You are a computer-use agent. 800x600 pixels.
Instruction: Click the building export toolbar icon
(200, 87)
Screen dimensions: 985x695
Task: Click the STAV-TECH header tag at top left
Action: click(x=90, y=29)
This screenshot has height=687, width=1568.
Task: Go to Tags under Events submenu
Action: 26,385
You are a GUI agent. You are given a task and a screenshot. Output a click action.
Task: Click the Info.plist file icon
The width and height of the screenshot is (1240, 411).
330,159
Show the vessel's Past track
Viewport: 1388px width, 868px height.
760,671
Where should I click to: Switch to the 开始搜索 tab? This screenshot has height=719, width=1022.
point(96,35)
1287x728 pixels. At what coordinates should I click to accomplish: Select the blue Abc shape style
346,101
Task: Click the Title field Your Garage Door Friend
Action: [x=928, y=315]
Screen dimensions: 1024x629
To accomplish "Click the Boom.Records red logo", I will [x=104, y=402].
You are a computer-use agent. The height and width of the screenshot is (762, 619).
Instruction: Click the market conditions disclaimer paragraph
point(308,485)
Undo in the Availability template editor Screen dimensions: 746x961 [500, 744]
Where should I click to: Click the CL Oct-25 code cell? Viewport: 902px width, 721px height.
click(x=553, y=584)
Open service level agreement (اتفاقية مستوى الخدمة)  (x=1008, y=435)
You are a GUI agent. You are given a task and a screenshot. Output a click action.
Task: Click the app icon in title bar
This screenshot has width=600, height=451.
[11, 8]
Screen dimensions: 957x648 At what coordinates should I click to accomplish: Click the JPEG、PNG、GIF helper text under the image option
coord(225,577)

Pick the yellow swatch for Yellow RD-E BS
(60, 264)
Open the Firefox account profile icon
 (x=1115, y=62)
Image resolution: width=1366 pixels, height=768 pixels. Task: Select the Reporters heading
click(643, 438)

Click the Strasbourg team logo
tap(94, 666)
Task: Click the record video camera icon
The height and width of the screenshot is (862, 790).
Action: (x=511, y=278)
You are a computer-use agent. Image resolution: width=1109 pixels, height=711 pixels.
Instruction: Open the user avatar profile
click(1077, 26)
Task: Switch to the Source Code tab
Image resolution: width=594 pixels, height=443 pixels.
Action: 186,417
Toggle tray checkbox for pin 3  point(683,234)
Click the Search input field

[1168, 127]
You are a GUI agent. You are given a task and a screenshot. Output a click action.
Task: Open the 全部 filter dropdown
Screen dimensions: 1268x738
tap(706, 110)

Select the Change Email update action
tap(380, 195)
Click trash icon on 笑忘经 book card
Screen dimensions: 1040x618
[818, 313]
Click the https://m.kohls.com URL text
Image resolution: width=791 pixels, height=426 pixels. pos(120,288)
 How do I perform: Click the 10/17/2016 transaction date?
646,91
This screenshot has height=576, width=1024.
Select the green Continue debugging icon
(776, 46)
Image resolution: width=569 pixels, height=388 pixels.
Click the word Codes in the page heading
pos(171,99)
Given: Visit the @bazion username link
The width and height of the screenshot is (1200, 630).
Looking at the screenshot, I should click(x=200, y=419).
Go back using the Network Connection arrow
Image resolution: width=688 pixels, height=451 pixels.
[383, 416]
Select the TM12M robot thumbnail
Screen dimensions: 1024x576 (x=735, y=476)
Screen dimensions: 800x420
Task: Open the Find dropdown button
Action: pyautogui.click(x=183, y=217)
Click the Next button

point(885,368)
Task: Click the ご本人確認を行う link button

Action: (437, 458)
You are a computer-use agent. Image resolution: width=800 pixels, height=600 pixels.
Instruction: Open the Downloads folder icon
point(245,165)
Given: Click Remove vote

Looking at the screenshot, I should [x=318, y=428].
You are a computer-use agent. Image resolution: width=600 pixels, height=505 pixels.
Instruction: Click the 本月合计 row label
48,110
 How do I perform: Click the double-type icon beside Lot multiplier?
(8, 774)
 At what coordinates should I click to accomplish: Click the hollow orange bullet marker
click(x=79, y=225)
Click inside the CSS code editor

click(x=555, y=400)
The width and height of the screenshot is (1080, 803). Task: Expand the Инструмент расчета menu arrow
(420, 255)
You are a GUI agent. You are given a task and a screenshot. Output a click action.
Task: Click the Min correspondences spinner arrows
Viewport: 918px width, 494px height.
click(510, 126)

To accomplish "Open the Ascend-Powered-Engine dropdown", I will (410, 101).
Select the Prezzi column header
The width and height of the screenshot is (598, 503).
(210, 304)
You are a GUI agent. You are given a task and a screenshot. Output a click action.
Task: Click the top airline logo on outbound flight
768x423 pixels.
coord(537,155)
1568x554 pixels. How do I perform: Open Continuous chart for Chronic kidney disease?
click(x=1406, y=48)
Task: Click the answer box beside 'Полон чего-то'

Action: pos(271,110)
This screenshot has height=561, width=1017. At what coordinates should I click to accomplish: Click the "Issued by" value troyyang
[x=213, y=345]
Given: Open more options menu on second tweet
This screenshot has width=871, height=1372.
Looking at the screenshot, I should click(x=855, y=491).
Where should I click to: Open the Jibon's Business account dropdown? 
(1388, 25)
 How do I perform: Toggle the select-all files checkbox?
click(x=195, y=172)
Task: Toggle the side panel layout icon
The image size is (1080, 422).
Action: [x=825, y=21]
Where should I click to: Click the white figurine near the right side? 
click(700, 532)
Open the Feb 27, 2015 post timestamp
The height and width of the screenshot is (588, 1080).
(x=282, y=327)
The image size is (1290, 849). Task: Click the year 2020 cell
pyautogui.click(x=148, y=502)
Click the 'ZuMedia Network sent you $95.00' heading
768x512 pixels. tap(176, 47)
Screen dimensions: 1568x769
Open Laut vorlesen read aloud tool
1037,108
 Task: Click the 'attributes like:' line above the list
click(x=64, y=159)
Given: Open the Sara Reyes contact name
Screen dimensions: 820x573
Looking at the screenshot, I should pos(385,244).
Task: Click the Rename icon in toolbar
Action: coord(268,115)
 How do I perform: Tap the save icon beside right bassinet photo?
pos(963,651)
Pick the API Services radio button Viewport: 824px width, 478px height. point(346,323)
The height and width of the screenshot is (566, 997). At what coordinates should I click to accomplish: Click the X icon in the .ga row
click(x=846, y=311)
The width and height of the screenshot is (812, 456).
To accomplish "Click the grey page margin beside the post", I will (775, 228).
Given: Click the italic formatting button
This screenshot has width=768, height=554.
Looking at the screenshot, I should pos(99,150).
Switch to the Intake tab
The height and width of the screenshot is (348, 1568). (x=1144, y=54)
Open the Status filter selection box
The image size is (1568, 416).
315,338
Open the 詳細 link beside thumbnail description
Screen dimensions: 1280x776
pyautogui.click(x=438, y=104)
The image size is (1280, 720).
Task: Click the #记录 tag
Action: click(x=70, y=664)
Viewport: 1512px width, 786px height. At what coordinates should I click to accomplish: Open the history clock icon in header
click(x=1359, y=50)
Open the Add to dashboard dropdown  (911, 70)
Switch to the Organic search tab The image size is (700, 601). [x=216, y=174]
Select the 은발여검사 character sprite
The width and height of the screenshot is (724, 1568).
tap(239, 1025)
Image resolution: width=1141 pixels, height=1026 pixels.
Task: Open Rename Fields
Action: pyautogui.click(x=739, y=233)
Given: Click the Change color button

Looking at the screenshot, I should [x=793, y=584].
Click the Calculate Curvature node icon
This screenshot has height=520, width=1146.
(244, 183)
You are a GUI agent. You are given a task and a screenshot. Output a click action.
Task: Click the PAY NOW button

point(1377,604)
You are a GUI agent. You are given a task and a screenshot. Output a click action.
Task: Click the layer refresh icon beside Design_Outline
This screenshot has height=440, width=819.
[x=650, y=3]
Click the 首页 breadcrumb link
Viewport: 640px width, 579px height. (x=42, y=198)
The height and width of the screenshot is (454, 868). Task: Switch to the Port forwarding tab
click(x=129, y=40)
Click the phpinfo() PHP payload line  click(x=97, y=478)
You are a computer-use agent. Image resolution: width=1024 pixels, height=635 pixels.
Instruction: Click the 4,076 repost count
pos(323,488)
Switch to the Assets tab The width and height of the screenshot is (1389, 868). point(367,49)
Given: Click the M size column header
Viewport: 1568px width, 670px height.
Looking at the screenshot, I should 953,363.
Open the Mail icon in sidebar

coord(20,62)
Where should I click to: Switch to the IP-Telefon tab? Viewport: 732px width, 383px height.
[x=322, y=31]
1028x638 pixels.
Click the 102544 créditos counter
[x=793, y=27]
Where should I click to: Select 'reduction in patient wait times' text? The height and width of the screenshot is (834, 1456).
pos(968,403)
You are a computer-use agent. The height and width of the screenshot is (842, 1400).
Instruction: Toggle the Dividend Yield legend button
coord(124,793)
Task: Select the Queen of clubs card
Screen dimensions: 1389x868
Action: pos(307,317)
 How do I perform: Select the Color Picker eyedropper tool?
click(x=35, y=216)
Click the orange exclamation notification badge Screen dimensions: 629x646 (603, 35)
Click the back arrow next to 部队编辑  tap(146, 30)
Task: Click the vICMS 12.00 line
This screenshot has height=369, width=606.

▸ WORK REQUEST: Taking the line with "Click the orange" as the first, copy every line through the end of the entries above exactly, with no others.

▸ TASK RESULT:
Click the orange exclamation notification badge Screen dimensions: 629x646 (603, 35)
Click the back arrow next to 部队编辑  tap(146, 30)
Task: Click the vICMS 12.00 line
This screenshot has height=369, width=606.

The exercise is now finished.